Tevita Taumoepeau
- Date of birth: 16 May 1974 (age 50)
- Place of birth: Ha'apai, Tonga
- Height: 1.80 m (5 ft 11 in)
- Weight: 118 kg (18 st 8 lb)

Rugby union career
- Position(s): Tighthead prop

Amateur team(s)
- Years: Team / Apps / (Points)
- 2000-2001: Ngongotaha /  / ()
- 2001-2003: East Coast Bays /  / ()

Senior career
- Years: Team / Apps / (Points)
- 2003–04: Northampton / 8 / (0)
- 2004–05: Bourgoin /  / ()
- 2005–13: Worcester / 181 / (5)

Provincial / State sides
- Years: Team / Apps / (Points)
- 1998-2000: Auckland /  / ()
- 2000-2001: Bay of Plenty /  / ()
- 2001-2003: North Harbour /  / ()

Super Rugby
- Years: Team / Apps / (Points)
- 2001: Blues / 10 / (0)
- 2003: Chiefs / 8 / (0)

International career
- Years: Team / Apps / (Points)
- 1998–2012: Tonga / 29 / (12)
- 2004–2006: Pacific Islanders / 6 / (0)
- Correct as of 13 November 2011

= Tevita Taumoepeau =

Tevita Taumoepeau (born 16 May 1974) is a former Tongan international rugby union player. The final club he played for was Worcester Warriors in the Aviva Premiership. He played as a tighthead prop

==Career==
Taumoepeau joined Worcester during the summer of 2005 from French side Bourgoin. He made his debut in Worcester against Northampton Saints in the Powergen Cup and has been a consistent member of the squad throughout Worcester's league and cup campaigns.

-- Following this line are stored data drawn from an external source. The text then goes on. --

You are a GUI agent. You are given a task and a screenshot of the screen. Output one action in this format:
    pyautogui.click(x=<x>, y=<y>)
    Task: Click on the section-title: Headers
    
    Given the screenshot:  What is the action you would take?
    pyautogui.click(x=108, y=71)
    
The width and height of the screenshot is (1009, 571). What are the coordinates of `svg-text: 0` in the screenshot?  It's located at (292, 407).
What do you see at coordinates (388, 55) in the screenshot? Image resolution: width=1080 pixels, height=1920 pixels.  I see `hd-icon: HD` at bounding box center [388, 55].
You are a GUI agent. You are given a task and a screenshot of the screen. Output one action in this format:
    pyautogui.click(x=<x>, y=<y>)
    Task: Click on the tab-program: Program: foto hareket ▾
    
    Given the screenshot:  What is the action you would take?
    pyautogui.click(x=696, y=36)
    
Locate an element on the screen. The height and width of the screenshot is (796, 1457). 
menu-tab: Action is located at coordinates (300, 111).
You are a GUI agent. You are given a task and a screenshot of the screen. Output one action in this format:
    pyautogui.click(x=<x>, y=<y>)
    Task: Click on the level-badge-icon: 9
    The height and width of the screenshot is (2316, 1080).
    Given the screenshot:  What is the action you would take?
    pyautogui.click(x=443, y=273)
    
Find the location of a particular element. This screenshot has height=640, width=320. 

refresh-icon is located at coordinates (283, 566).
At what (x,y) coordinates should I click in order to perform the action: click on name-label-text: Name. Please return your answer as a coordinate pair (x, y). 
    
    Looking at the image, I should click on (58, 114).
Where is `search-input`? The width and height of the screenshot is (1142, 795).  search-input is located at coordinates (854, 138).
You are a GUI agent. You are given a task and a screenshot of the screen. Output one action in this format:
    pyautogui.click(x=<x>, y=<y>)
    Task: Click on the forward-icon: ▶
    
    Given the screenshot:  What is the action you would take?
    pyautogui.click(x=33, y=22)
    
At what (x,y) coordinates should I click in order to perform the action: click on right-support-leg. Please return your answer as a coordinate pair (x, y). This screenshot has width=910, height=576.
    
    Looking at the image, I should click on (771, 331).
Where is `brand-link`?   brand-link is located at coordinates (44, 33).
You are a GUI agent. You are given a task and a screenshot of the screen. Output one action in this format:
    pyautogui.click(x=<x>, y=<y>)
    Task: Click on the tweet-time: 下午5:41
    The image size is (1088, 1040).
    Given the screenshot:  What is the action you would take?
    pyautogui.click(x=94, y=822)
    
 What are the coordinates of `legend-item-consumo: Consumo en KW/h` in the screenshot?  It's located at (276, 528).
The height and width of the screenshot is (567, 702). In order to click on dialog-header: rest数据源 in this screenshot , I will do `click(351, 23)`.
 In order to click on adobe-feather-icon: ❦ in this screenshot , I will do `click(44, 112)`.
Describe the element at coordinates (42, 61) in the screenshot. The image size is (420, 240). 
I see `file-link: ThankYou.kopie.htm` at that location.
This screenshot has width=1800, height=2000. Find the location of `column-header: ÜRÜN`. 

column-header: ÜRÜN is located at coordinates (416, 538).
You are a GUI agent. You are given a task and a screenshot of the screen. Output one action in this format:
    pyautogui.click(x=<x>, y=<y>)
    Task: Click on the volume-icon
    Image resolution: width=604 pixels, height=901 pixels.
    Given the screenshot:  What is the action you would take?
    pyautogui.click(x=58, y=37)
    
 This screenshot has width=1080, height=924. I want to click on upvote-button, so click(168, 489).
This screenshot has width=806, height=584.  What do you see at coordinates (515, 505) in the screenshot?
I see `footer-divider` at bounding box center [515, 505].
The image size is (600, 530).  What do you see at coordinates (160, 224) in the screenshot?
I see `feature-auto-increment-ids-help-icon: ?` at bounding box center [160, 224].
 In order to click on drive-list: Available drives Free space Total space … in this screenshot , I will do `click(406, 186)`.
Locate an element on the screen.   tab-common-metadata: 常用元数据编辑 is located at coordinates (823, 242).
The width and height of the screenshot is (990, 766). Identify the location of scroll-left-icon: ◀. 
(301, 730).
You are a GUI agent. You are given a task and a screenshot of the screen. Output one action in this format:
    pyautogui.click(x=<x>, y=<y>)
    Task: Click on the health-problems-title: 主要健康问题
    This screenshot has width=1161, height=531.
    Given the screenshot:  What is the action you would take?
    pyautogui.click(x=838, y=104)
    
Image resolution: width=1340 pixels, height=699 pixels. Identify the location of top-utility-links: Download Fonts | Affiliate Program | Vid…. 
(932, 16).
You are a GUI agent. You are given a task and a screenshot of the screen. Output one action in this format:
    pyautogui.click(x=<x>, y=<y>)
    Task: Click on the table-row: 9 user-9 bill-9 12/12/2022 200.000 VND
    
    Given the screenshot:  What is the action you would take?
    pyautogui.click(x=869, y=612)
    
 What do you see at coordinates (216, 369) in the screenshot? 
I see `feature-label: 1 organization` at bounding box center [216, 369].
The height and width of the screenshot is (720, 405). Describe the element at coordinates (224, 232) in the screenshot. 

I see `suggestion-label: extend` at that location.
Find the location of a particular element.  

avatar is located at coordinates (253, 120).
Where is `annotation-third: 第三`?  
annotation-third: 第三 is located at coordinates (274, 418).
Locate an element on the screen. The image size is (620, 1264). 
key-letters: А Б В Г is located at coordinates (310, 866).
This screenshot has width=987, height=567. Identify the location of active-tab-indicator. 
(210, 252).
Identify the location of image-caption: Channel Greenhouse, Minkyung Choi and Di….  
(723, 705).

Taumoepeau has also previously played for the Chiefs, the Blues, Northampton and Bourgoin.

The durable front row made his 150th appearance for Warriors against Nottingham in 2011.

In 2012, Tevita was struck with a neck injury which left him with a disabled left hand due to a nerve injury. It forced him to retire at the age of thirty-eight.